Every product starts out as something great, and at some point, some percentage invariably end up as a single-page dashboard.
Despite their ubiquity in cars, (single-page) dashboards are useless everywhere else. When you’re driving, you need to see one metric: the speed you are traveling. Yes other data needs to bubble up – particularly alerts about simple problems that are easy to fix and catastrophic if they are let go (low oil, low coolant) but everything else is either beyond the purview of a dashboard (tire pressure) or simply not important. How this metaphor got carried over to software I have no idea, but it has to stop.
In a business you have multiple metrics that you need access to immediately, and no one piece of information will give you the overview of your business that makers of dashboards hope it will. You have incoming emails from internal and external sources, you have financial statements, you have business transactions (at one or more points per day), you have projects that need managing – and on and on into the minutiae of the particular business.

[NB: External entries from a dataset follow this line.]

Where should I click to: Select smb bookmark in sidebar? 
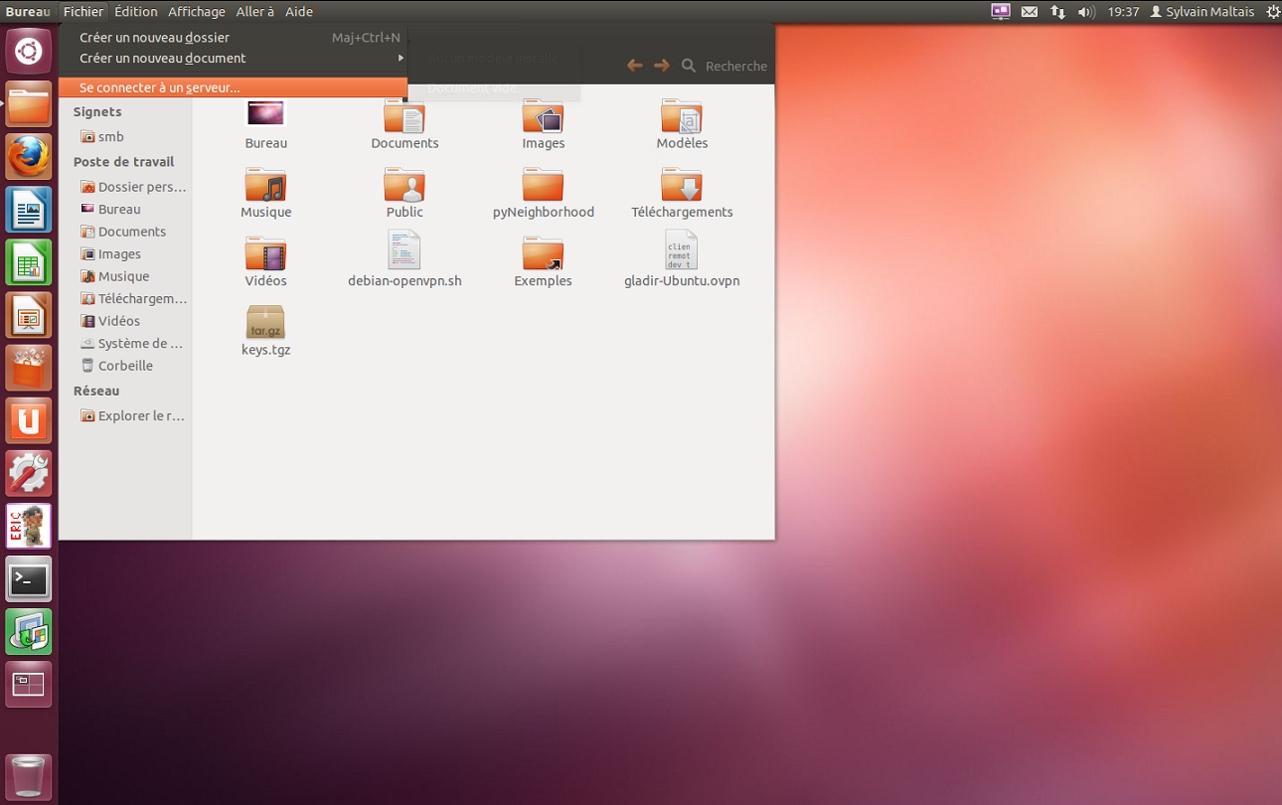click(110, 137)
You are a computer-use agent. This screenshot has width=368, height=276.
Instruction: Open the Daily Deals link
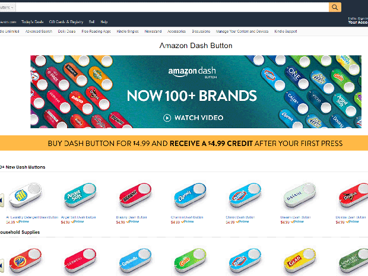[66, 31]
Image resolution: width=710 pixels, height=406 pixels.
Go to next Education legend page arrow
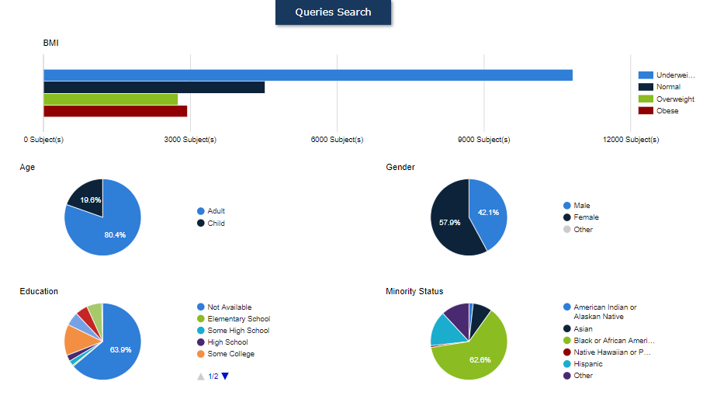click(x=225, y=377)
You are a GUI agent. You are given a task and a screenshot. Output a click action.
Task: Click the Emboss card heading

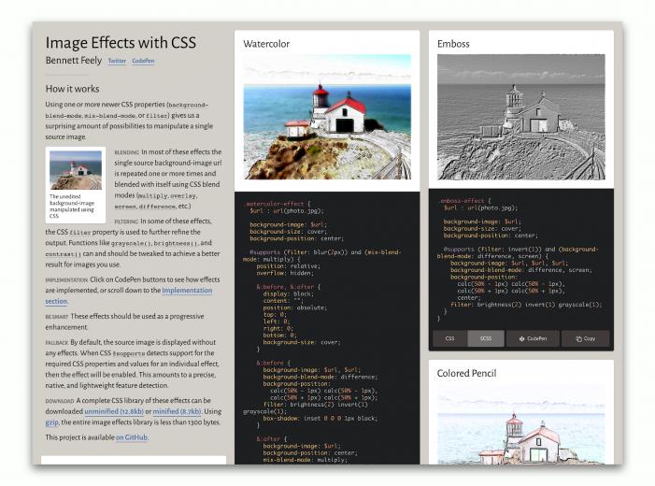453,43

Typically business users have some task list they’ve set up for the day, and usually use a variety of software to accomplish their goals. Oh yeah, they also use sticky notes because 95% of the time it’s faster, easier and lower maintenance than any software that currently exists. I think this is the problem that dashboards, in all their good intentions, set out to solve. And that’s the last good thing a dashboard ever does.
What users really need is a deep understanding of their daily routine. Good software works to reduce the amount of time these tasks take by automating certain parts. It’s so simple, it’s no wonder that enterprise software fails to deal with this. Enterprise software is always billed as ‘advanced’, the ‘complete solution’ to a complex business. We’ve failed as UX designers if we let our software be defined in this way. Businesses are complex, no doubt, but when you get to the heart of what they do it’s exceedingly simple; tasks, done over and over. .
So let’s stop pretending like there’s one magic chart that businesses want to see, and one high-level task that will encompass all use cases. Let’s make the single-entry dashboard a useful breakdown of the various tasks. And help businesses simplify the process of getting to those tasks, completing them, and moving on with their lives.